• _CHALLENGE_
Reproduce the material below, substituting "desktop assistant" for every occurrence of "computer-use agent" and leaving everything else unchanged.

Collection entries:
— BEGIN —
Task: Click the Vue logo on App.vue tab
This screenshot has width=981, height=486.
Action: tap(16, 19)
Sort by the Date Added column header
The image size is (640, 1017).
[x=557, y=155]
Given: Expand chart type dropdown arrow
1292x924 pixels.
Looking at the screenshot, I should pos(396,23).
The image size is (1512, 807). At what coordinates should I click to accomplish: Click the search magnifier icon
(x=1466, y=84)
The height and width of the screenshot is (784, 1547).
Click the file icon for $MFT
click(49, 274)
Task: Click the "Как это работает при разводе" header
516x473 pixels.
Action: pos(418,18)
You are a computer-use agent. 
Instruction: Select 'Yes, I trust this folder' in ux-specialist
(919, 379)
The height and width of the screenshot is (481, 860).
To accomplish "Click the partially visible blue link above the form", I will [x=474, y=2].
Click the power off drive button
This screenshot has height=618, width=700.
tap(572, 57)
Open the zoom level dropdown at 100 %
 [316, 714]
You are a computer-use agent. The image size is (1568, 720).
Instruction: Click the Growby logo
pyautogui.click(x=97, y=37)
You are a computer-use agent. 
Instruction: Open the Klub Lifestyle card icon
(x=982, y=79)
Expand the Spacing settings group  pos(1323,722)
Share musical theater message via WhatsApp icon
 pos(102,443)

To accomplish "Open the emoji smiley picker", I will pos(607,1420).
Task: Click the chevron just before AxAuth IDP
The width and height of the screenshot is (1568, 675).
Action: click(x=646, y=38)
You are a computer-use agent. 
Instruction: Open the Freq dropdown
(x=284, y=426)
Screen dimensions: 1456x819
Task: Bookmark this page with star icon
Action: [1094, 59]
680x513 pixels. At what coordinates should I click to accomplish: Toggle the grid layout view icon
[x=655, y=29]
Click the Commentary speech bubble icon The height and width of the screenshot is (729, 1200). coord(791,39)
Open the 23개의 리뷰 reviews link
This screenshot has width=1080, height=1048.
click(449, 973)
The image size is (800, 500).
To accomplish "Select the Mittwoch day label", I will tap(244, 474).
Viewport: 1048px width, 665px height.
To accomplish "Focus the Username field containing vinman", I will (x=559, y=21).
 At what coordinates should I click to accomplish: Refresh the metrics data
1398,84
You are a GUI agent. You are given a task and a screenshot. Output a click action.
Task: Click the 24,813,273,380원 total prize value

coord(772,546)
— END —
• _RESPONSE TO THIS EXERCISE_
Task: Click the Vue logo on App.vue tab
This screenshot has width=981, height=486.
Action: tap(16, 19)
Sort by the Date Added column header
The image size is (640, 1017).
[x=557, y=155]
Given: Expand chart type dropdown arrow
1292x924 pixels.
Looking at the screenshot, I should pos(396,23).
The image size is (1512, 807). At what coordinates should I click to accomplish: Click the search magnifier icon
(x=1466, y=84)
The height and width of the screenshot is (784, 1547).
Click the file icon for $MFT
click(49, 274)
Task: Click the "Как это работает при разводе" header
516x473 pixels.
Action: pos(418,18)
You are a desktop assistant. 
Instruction: Select 'Yes, I trust this folder' in ux-specialist
(919, 379)
The height and width of the screenshot is (481, 860).
To accomplish "Click the partially visible blue link above the form", I will [x=474, y=2].
Click the power off drive button
This screenshot has height=618, width=700.
tap(572, 57)
Open the zoom level dropdown at 100 %
 [316, 714]
You are a desktop assistant. The image size is (1568, 720).
Instruction: Click the Growby logo
pyautogui.click(x=97, y=37)
You are a desktop assistant. 
Instruction: Open the Klub Lifestyle card icon
(x=982, y=79)
Expand the Spacing settings group  pos(1323,722)
Share musical theater message via WhatsApp icon
 pos(102,443)

To accomplish "Open the emoji smiley picker", I will pos(607,1420).
Task: Click the chevron just before AxAuth IDP
The width and height of the screenshot is (1568, 675).
Action: click(x=646, y=38)
You are a desktop assistant. 
Instruction: Open the Freq dropdown
(x=284, y=426)
Screen dimensions: 1456x819
Task: Bookmark this page with star icon
Action: [1094, 59]
680x513 pixels. At what coordinates should I click to accomplish: Toggle the grid layout view icon
[x=655, y=29]
Click the Commentary speech bubble icon The height and width of the screenshot is (729, 1200). coord(791,39)
Open the 23개의 리뷰 reviews link
This screenshot has width=1080, height=1048.
click(449, 973)
The image size is (800, 500).
To accomplish "Select the Mittwoch day label", I will tap(244, 474).
Viewport: 1048px width, 665px height.
To accomplish "Focus the Username field containing vinman", I will (x=559, y=21).
 At what coordinates should I click to accomplish: Refresh the metrics data
1398,84
You are a GUI agent. You are given a task and a screenshot. Output a click action.
Task: Click the 24,813,273,380원 total prize value

coord(772,546)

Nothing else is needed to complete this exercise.